Contexto Institucional e Investigação em Curso
A Polícia Federal mantém a investigação sobre o senador Jaques Wagner, focada em alegações de uso indevido de aeronaves vinculadas ao empresário Daniel Vorcaro, aquisição de ingressos para eventos e negociação de imóvel avaliado em R$ 2,5 milhões, tudo sob a coordenação da 9ª Fase da O peração Compliance Zero, deflagrada em 18 de junho para apurar irregularidades financeiras e políticas no âmbito do Congresso Nacional.
O presidente Lula, com quem o senador mantém ligação sindical desde os anos 1970, afirmou ter plena confiança na conduta ética do parlamentar, ressaltando que 'pessoas são inocentes até que provem o contrário' e rejeitando qualquer tentativa de punição antecipada baseado em ilações ainda não corroboradas pelas evidências oficiais.

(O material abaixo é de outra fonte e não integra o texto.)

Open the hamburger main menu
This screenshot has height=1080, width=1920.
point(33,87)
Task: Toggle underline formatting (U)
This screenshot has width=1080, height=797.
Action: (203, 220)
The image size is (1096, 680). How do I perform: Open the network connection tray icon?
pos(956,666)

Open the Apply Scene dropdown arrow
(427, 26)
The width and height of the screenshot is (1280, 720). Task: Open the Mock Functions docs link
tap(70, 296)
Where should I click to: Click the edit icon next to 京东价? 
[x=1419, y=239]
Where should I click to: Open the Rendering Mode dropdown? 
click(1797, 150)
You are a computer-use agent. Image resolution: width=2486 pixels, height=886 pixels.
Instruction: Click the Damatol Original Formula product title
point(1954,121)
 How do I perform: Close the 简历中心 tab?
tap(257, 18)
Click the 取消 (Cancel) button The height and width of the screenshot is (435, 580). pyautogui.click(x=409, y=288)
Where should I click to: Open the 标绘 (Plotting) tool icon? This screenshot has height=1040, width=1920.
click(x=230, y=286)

O presidente reafirmou que não pode conduzir políticas públicas pautadas por suspeitas não comprovadas, reforçando a presunção de inocência do senador diante das investigações em curso.
Repercussão Política e Desdobramentos Judiciais
O apoio declarado por Lula reforça a estratégia de defesa do partido em torno do senador, que busca reeleição em 2026, enquanto o Ministério Público e a Polícia Federal mantêm sigilo sobre os detalhes das provas colhidas nos interrogatórios e diligências judiciais até o momento.
Caso a suspeita de irregularidade seja confirmada, o senador poderá enfrentar ação penal prevista no Código Penal, com possibilidade de perda de mandato e sanções civis, enquanto o Banco Master e os intermediários investigados podem ser alvos de medidas administrativas e penais por participação no esquema.